*DATASET ENTRIES:*
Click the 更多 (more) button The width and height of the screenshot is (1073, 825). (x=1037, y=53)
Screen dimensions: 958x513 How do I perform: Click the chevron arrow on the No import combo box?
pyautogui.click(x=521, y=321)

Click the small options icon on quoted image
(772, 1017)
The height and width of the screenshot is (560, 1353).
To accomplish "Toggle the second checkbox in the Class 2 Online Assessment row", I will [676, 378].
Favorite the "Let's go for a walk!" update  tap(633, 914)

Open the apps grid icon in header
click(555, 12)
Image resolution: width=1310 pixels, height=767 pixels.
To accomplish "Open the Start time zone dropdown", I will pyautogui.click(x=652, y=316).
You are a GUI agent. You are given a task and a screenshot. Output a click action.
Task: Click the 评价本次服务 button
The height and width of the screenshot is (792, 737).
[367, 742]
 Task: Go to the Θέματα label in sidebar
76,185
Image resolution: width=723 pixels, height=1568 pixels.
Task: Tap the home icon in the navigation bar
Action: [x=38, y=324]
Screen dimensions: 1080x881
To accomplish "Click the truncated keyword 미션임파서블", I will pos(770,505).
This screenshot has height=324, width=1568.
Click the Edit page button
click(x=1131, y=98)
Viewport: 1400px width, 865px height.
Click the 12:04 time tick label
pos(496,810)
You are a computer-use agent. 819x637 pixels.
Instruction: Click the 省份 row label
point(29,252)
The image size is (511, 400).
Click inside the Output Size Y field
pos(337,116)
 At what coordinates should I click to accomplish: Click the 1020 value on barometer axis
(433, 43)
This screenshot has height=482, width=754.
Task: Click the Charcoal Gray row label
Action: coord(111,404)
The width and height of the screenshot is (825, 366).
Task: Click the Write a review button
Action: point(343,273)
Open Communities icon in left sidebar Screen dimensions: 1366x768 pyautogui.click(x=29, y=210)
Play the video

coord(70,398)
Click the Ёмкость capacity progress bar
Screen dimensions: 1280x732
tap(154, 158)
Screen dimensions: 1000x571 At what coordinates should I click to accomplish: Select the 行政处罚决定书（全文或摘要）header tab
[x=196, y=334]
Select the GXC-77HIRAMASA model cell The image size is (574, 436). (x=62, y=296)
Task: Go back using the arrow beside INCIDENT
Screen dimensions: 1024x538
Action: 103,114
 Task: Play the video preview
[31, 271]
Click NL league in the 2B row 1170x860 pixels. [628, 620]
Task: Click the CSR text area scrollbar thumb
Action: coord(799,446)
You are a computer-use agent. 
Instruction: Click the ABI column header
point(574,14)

*PROBLEM TO WORK ON:* Every line above in which the word "computer" is present must be copied into the answer.

*ANSWER TO THIS EXERCISE:*
You are a computer-use agent. 819x637 pixels.
You are a computer-use agent. 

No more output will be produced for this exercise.